■ **PROBLEM DETAILS**: Set the pictures aside and transcribe exactly the lines from the one containing "This screenshot has height=415, width=881." through the final line of the records.

■ **Records from a collection**:
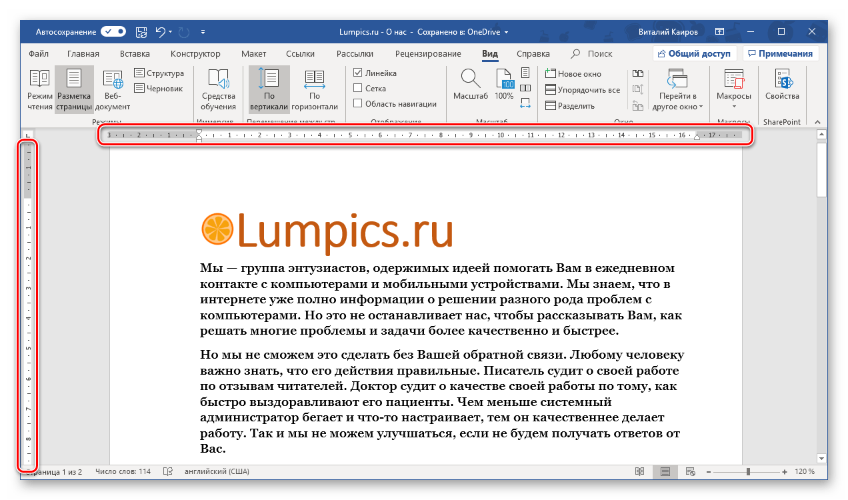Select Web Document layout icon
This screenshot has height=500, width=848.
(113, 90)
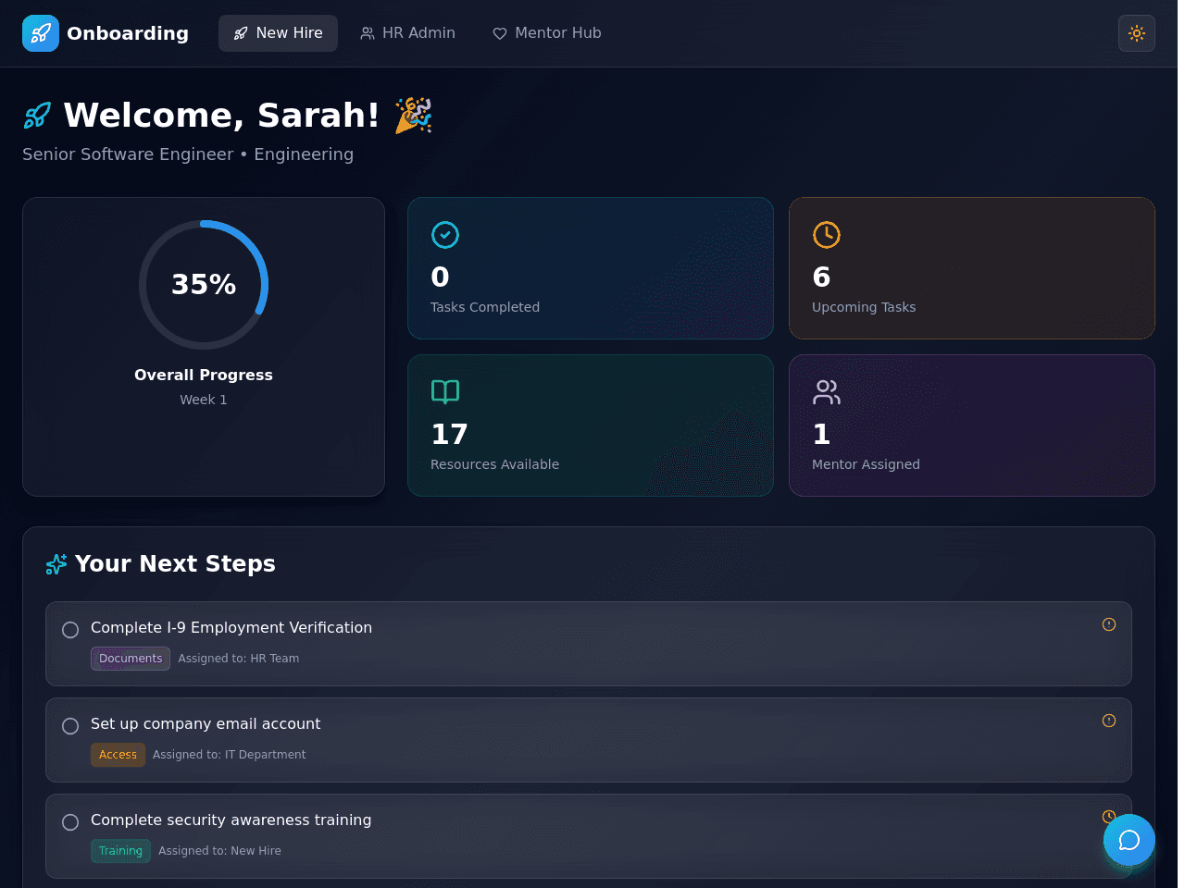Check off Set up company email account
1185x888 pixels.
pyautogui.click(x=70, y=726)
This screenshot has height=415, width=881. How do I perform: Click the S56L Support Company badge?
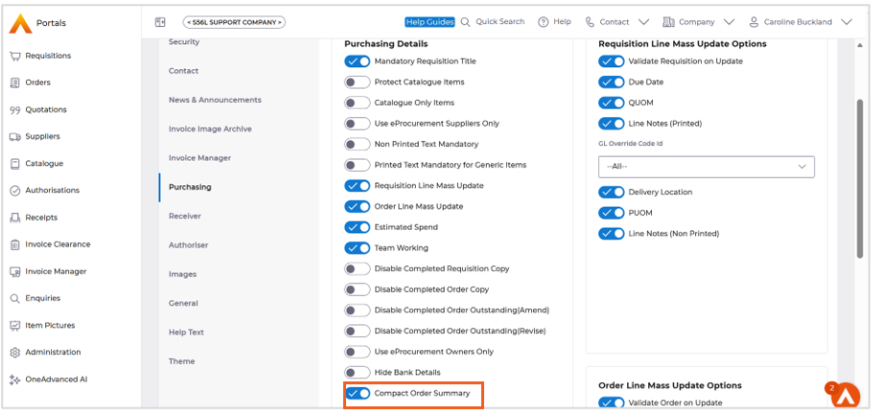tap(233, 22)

■ **SOLVED EXERCISE**:
This screenshot has height=415, width=881. How do I perform: Click the S56L Support Company badge?
tap(233, 22)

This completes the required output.